The Baldacci administration and the Democrats are gambling that the Medicaid expansion and the Dirigo plan will ultimately bring in additional money and health care cost containment. That in turn would protect the state budget against the effects of the Medicaid expansion, and protect the state’s economy against the debilitating effects of runaway health care costs. If they are right, they will be applauded, all will be forgiven, and state governments around the country will be asking for the Dirigo recipe.
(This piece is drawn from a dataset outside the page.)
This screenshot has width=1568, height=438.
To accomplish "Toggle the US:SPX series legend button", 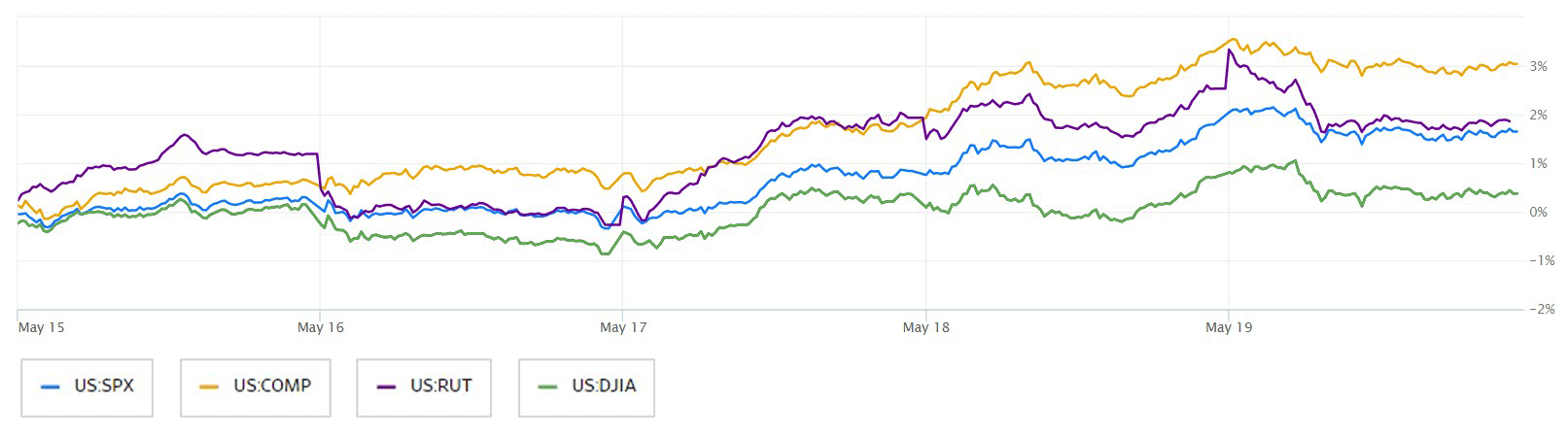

If they are wrong, Baldacci and the Democrats will be guilty of having set the state’s budgetary tail on fire in the vain hope that the flames of Medicaid cost increases could be controlled before our fiscal assets get cooked.

At this point, the budget is done, the dice have been rolled, and all we can do is hope that Gov. Baldacci has not rolled craps. And we thought this governor did not support gambling in Maine.

Erik Steele, D.O. is a physician in Bangor, an administrator at Eastern Maine Medical Center, and is on the staff of several hospital emergency rooms in the region.